**PROMPT**
Retype, word for word, each line between the lines holding "This screenshot has height=536, width=540." and "Click the down", inclusive, and leave the rest of the data alone.

(Saved entries)
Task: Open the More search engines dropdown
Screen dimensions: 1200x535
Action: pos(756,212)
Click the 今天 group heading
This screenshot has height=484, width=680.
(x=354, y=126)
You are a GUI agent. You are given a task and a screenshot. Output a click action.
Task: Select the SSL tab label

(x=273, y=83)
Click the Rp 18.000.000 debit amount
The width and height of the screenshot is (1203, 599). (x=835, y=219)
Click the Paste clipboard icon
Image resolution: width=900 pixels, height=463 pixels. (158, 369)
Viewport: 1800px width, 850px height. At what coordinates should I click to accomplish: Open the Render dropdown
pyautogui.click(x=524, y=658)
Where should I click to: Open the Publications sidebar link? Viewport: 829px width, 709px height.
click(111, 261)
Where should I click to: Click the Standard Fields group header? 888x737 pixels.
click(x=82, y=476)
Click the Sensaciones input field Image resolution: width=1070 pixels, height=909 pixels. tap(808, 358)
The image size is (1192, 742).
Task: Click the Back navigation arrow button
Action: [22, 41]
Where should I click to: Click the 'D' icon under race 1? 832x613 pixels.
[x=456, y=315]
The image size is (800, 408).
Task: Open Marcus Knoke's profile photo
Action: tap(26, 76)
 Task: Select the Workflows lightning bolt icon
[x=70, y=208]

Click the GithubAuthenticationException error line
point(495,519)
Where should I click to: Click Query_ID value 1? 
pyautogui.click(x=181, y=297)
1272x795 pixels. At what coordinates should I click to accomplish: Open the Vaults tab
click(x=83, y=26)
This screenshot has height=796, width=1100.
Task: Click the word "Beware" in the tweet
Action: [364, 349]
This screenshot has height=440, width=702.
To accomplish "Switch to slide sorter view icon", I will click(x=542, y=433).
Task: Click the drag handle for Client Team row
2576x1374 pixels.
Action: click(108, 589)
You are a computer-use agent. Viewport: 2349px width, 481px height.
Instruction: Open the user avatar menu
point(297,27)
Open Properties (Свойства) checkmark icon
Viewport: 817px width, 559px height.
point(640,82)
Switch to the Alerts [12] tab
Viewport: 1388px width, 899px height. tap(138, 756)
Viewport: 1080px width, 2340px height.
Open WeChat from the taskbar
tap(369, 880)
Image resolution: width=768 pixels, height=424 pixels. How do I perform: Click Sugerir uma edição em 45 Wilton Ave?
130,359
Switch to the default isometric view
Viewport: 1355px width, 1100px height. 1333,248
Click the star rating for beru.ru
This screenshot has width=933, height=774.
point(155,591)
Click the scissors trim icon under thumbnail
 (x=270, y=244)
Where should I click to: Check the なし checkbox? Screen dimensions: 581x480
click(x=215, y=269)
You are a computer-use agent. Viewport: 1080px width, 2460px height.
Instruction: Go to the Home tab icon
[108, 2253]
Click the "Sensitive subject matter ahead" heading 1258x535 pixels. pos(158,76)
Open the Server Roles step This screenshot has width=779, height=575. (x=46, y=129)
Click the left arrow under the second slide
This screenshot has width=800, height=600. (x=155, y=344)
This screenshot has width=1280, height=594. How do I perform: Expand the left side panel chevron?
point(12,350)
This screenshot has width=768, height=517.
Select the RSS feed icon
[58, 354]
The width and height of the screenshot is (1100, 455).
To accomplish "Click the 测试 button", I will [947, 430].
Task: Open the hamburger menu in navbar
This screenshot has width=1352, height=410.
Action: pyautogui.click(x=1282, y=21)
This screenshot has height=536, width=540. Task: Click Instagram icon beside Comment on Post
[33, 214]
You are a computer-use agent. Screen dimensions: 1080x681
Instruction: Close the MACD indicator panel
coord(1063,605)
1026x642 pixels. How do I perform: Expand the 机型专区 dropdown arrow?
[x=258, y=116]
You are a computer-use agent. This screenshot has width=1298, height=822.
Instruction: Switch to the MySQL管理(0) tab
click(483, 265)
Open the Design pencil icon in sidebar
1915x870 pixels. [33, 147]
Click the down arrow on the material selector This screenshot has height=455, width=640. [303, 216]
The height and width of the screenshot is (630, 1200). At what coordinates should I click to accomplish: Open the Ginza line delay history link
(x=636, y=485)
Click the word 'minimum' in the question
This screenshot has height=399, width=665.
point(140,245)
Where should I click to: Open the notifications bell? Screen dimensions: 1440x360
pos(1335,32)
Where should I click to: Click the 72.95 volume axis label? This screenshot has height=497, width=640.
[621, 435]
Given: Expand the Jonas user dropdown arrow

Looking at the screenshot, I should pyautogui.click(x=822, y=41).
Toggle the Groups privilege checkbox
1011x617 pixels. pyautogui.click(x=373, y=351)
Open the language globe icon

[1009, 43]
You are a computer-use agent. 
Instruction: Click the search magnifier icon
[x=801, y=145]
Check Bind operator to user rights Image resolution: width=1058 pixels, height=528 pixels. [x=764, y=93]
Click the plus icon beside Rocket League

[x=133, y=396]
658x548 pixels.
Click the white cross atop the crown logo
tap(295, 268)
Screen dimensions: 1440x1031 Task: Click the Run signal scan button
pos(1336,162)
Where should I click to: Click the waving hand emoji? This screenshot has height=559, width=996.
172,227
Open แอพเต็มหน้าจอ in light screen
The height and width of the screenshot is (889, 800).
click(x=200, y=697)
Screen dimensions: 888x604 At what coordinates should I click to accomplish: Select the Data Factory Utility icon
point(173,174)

**ANSWER SPACE**
This screenshot has height=536, width=540. Task: Click Instagram icon beside Comment on Post
[33, 214]
You are a computer-use agent. Screen dimensions: 1080x681
Instruction: Close the MACD indicator panel
coord(1063,605)
1026x642 pixels. How do I perform: Expand the 机型专区 dropdown arrow?
[x=258, y=116]
You are a computer-use agent. This screenshot has width=1298, height=822.
Instruction: Switch to the MySQL管理(0) tab
click(483, 265)
Open the Design pencil icon in sidebar
1915x870 pixels. [33, 147]
Click the down arrow on the material selector This screenshot has height=455, width=640. [303, 216]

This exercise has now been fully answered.